YOUR GOAL |
Reproduce the rows below verbatim, starting at the line containing "This screenshot has width=891, height=390." and ending at the line containing "Action: coord(321,775)", with both of those lines included.

MATERIAL SHOWN |
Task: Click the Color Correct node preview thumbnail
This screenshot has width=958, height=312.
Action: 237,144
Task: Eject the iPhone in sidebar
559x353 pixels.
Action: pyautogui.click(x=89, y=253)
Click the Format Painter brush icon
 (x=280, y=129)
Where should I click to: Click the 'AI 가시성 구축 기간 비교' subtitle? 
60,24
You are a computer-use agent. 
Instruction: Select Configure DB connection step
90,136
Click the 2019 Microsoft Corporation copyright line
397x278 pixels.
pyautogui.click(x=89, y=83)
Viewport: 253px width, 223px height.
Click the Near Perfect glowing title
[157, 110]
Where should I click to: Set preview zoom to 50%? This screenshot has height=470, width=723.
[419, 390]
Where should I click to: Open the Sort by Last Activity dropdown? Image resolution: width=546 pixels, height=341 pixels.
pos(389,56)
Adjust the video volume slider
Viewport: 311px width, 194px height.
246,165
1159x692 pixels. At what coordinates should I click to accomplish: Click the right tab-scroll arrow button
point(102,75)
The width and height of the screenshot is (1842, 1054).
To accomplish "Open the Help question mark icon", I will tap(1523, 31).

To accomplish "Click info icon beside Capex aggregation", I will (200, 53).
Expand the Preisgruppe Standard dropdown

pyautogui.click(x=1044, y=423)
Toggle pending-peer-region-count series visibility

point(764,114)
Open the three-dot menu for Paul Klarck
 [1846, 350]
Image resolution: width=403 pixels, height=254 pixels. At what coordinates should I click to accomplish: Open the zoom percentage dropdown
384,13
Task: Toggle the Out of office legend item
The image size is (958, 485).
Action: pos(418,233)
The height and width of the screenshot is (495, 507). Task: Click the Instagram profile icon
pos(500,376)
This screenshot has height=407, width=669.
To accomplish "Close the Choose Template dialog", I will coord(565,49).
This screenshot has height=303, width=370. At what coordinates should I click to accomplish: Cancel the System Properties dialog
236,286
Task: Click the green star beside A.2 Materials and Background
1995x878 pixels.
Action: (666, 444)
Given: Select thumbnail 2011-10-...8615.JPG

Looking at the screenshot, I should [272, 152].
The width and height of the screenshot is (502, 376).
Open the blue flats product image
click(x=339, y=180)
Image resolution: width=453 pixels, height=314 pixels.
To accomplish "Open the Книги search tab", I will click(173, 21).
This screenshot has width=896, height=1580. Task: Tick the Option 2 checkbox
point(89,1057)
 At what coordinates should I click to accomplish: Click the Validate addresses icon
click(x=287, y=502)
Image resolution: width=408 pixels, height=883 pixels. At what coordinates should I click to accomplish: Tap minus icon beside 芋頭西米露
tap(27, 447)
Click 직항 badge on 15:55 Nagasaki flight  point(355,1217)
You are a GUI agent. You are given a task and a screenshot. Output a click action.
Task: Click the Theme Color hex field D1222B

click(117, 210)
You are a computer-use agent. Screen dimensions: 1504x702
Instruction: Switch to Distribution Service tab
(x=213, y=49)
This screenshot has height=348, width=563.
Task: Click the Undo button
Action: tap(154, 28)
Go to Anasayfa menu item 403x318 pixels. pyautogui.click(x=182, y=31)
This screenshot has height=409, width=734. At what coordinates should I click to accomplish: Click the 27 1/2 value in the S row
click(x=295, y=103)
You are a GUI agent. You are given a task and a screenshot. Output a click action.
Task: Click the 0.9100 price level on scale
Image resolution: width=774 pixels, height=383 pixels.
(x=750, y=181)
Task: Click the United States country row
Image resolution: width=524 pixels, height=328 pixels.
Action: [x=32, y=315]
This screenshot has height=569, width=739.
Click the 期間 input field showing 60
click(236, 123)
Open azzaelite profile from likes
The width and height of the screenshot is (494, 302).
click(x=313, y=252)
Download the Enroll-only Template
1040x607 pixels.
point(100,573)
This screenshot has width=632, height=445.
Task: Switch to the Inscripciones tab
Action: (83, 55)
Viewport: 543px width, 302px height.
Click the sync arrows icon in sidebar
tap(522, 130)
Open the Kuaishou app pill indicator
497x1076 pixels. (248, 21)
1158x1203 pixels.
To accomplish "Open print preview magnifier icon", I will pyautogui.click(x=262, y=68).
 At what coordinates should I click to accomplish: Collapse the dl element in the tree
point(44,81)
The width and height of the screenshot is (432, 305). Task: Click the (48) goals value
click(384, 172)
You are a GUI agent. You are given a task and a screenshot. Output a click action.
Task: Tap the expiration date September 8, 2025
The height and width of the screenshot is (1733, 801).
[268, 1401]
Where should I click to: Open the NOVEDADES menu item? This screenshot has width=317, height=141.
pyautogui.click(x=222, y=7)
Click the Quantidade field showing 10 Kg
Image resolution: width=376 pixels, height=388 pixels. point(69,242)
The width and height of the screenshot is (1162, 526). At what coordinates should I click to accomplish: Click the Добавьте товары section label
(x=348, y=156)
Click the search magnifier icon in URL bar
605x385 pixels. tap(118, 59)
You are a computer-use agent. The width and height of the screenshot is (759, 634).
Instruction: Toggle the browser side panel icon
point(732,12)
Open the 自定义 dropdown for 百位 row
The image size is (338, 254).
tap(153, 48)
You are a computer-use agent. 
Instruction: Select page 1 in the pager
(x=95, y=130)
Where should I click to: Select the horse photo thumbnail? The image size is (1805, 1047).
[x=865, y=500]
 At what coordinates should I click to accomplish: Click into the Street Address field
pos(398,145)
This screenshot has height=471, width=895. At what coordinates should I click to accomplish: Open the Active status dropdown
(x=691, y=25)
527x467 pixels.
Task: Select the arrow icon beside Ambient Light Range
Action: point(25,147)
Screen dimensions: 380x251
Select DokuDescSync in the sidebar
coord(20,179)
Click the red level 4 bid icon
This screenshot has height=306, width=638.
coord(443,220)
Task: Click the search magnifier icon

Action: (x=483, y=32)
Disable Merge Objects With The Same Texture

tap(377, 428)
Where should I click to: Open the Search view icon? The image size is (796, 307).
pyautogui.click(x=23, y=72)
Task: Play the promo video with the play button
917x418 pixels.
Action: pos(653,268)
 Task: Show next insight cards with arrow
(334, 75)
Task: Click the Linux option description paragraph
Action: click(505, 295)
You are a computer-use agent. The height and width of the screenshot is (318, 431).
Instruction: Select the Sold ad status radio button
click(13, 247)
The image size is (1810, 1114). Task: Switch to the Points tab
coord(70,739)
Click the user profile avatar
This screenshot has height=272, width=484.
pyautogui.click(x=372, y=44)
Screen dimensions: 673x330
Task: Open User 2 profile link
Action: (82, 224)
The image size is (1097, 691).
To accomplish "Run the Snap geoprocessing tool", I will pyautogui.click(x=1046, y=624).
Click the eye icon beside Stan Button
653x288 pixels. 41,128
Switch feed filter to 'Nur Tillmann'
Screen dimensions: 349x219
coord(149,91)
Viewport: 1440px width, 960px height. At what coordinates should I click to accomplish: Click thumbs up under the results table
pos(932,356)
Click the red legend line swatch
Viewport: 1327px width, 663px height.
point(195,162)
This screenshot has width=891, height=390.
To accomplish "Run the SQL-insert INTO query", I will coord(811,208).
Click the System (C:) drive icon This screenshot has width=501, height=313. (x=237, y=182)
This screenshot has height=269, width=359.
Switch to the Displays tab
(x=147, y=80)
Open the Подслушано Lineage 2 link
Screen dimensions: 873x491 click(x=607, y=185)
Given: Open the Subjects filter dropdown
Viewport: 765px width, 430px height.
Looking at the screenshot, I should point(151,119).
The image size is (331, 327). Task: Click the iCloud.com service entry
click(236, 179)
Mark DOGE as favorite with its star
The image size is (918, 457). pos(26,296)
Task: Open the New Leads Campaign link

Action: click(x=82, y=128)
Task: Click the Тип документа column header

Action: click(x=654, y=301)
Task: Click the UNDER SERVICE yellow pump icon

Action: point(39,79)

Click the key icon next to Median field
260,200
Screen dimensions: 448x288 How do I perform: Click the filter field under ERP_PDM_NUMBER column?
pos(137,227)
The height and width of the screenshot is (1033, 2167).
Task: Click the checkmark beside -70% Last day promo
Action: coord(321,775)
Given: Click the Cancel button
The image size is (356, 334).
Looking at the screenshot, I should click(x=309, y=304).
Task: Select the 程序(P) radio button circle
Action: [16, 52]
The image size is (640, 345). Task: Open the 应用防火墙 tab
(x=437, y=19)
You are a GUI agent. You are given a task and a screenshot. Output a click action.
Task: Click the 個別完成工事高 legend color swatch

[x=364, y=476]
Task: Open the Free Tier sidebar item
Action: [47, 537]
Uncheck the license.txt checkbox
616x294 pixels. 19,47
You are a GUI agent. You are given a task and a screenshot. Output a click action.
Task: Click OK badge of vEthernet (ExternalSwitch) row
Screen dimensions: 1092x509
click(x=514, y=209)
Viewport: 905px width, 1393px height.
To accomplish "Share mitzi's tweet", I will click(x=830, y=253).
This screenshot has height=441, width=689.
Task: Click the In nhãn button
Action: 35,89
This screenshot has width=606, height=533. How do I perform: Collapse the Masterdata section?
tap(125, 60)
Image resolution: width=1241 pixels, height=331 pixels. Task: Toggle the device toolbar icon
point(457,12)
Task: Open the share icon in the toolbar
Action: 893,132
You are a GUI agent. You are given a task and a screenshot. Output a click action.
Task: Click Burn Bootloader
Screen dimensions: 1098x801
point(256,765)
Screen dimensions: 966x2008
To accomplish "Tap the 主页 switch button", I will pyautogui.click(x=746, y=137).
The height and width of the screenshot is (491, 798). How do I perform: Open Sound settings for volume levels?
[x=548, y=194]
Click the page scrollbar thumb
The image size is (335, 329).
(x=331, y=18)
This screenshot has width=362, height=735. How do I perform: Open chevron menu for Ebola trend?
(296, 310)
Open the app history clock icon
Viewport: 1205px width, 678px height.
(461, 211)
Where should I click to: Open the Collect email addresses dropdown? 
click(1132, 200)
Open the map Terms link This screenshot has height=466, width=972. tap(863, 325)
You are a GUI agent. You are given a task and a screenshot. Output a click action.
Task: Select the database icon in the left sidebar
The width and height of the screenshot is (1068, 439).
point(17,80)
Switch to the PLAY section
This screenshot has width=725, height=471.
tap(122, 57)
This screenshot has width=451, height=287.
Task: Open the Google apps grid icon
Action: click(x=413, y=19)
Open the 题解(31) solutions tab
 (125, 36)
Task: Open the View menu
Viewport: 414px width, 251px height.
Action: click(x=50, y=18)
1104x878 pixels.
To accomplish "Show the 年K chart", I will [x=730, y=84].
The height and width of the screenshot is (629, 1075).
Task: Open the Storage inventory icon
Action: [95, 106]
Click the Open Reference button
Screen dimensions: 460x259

CORRECT RESULT |
This screenshot has width=891, height=390.
To accomplish "Run the SQL-insert INTO query", I will coord(811,208).
Click the System (C:) drive icon This screenshot has width=501, height=313. (x=237, y=182)
This screenshot has height=269, width=359.
Switch to the Displays tab
(x=147, y=80)
Open the Подслушано Lineage 2 link
Screen dimensions: 873x491 click(x=607, y=185)
Given: Open the Subjects filter dropdown
Viewport: 765px width, 430px height.
Looking at the screenshot, I should point(151,119).
The image size is (331, 327). Task: Click the iCloud.com service entry
click(236, 179)
Mark DOGE as favorite with its star
The image size is (918, 457). pos(26,296)
Task: Open the New Leads Campaign link

Action: click(x=82, y=128)
Task: Click the Тип документа column header

Action: click(x=654, y=301)
Task: Click the UNDER SERVICE yellow pump icon

Action: point(39,79)

Click the key icon next to Median field
260,200
Screen dimensions: 448x288 How do I perform: Click the filter field under ERP_PDM_NUMBER column?
pos(137,227)
The height and width of the screenshot is (1033, 2167).
Task: Click the checkmark beside -70% Last day promo
Action: coord(321,775)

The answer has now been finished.